Spaventata dai cinghiali finisce in ospedale

SAN VITO CHIETINO. Finisce in ospedale dopo essere stata rincorsa dai cinghiali. È la disavventura capitata a una 73enne residente in via San Rocco Vecchio, a circa un chilometro e mezzo dalla...
SAN VITO CHIETINO. Finisce in ospedale dopo essere stata rincorsa dai cinghiali. È la disavventura capitata a una 73enne residente in via San Rocco Vecchio, a circa un chilometro e mezzo dalla piazza del paese. Mercoledì sera, dopo le 20,30, R.M., che abita in un casolare insieme al marito, era uscita appena fuori casa, sul marciapiedi, quando ha sentito vicino a sé il grugnito di un cinghiale. Si trattava di un’esemplare femmina con i suoi cuccioli che, forse sentitosi minacciato, ha caricato la 73enne. Al buio l’anziana ha sentito solo la presenza del cinghiale vicino ai piedi. A quel punto ha iniziato a correre e gridare, riuscendo a mettersi in salvo dentro la sua abitazione non senza aver rimediato un incredibile spavento. Accorso alle grida della moglie, G.Z. ha trovato la coniuge terrorizzata e tremante di paura per il pericolo scampato. Alla fine l’anziana si è calmata e moglie e marito sono andati a dormire. Ma non è passato molto tempo che R.M. ha iniziato a sentirsi poco bene, le mancava il respiro. Il marito ha quindi chiamato il 118 e nel cuore della notte la 73enne è stata caricata sull’ambulanza e portata al Pronto soccorso dell’ospedale Santissima Annunziata di Chieti. Per due giorni è rimasta in osservazione, attaccata ai macchinari e monitorata costantemente dai medici, con i familiari che le hanno potuto fare visita solo un’ora al giorno. Solo ieri pomeriggio è stata dimessa ed è potuta tornare a casa.
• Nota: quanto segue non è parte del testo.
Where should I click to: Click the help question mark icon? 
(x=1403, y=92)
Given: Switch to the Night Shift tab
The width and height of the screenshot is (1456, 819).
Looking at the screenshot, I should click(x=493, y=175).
«Mia moglie si è sentita male per la paura dei cinghiali», racconta il marito, G.Z., «attorno a casa nostra è pieno di questi animali, arrivano fino a un metro e mezzo dal muro di casa. Li vediamo a tutte le ore, la mattina alle 7 come alla sera, ma finora non era mai successo nulla del genere». «Un episodio increscioso», interviene Massimo Lucà Dazio, presidente del Fai (Fondo ambiente italiano) Abruzzo e Molise e amico della coppia, «è talmente elevata la quantità di questi animali nelle nostre zone, che girano indisturbati anche nel centro abitato. È una marea che cresce e sembra non si riesca a trovare una soluzione per un serio spopolamento. Questo non è il primo caso e non sarà l’ultimo, ma chi vive in campagna non merita di essere abbandonato all’istinto di questi animali». (s.so.)